Keith Ward

Regius Professor of Divinity, Christ Church, Oxford

Religion and Revelation: A Theology of Revelation in the World’s Religions

In his series of lectures, Ward provides a detailed investigation of the concept of revelation, examining its nature, sources, and limitations in five major religions: Christianity, Judaism, Islam, Hinduism, and Buddhism. He examines the nature of theology and the comparative method, moving to the nature of religion and its early historical manifestations. He develops the distinctively Christian idea of revelation as divine self-expression in history, concluding with a discussion on a new theology of revelation for the future.

Biography

Keith Ward was born on 22 August 1938 in Hexham, England. A philosopher and theologian, he has greatly contributed to comparative theology and the relationship between science and religion. Lecturer at St Andrews in 1969, he taught at the University of London before becoming Dean of Trinity Hall, Cambridge in 1975. Appointed F.D. Maurice Professor of Moral and Social Theology at the University of London in 1982, he moved to King’s College London in 1985, and Oxford in 1991, achieving Regius Professor of Divinity in 2004. He has since held positions at Gresham, Heythrop, and Roehampton, retiring in 2021. 

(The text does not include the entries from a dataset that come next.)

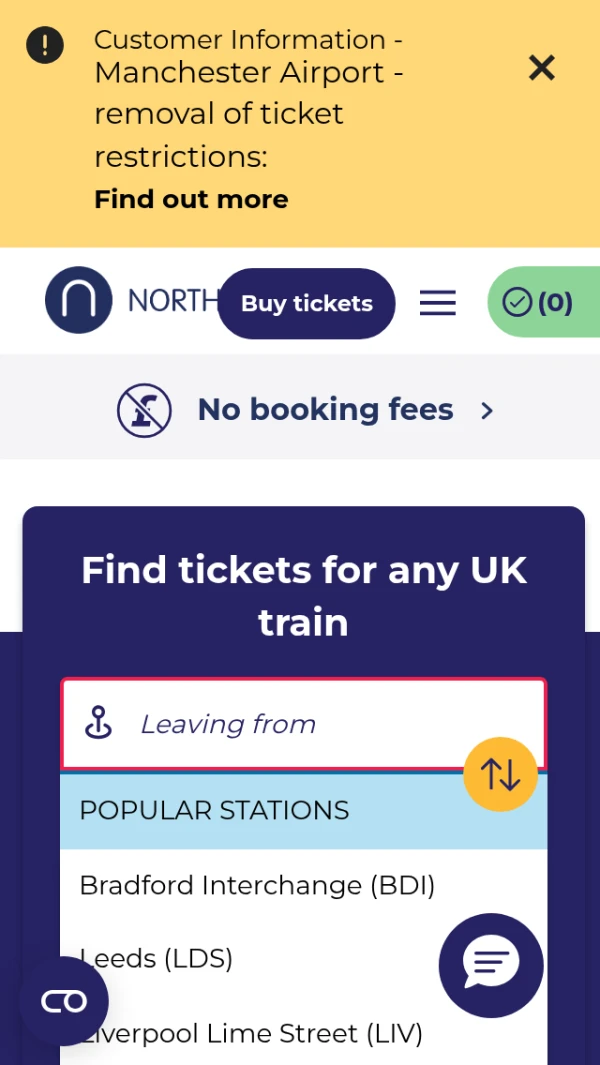The width and height of the screenshot is (600, 1065).
Task: Click the warning exclamation icon in banner
Action: coord(45,45)
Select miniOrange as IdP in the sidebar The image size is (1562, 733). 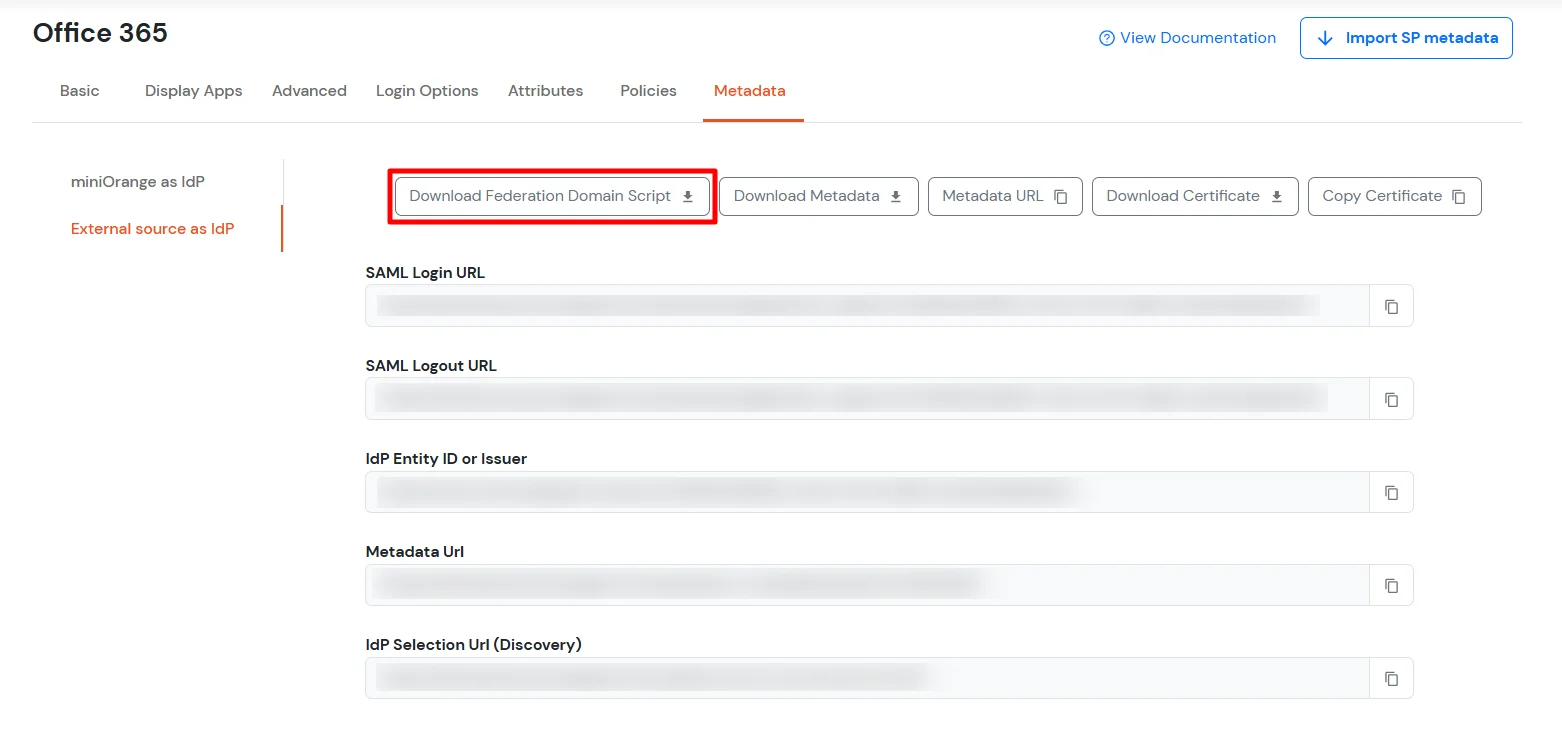tap(137, 181)
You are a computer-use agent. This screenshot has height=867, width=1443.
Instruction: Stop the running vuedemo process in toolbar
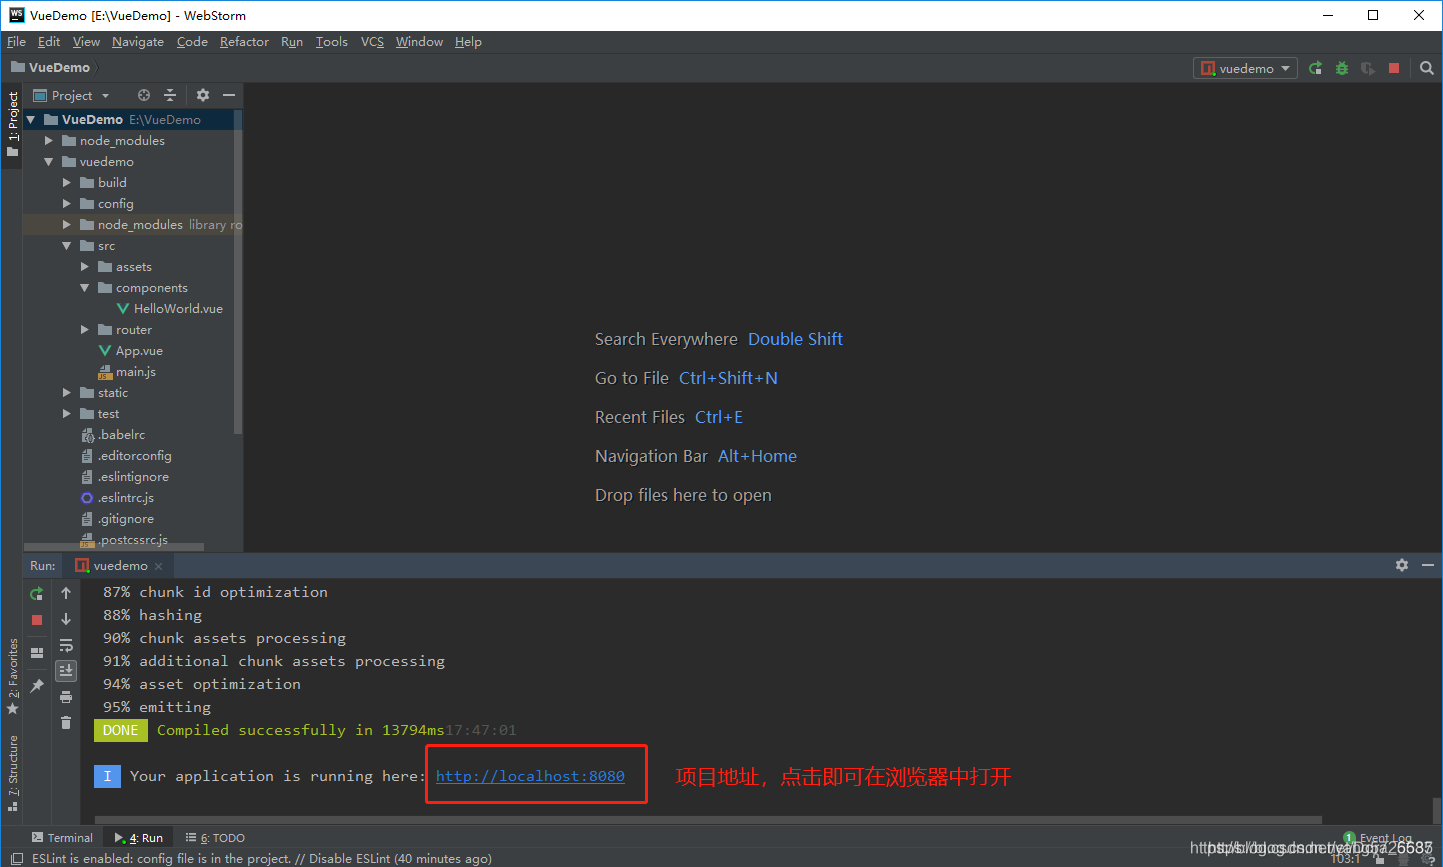pyautogui.click(x=1394, y=68)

Council Member of the Royal Institute of Philosophy, he is on the editorial boards of Religious Studies and the Journal of Contemporary Religion, among others. Notable works include Fifty Key Words in Philosophy (1968), Ethics and Christianity (1970), The Divine Image (1976), Rational Theology and the Creativity of God (1984), Divine Action (1990), Comparative Theology (1994–2000), The Case for Religion (2004), The Big Questions in Science and Religion (2008), and Confessions of a Recovering Fundamentalist (2020). 

Published/Archival Resources
Published as Religion and Revelation.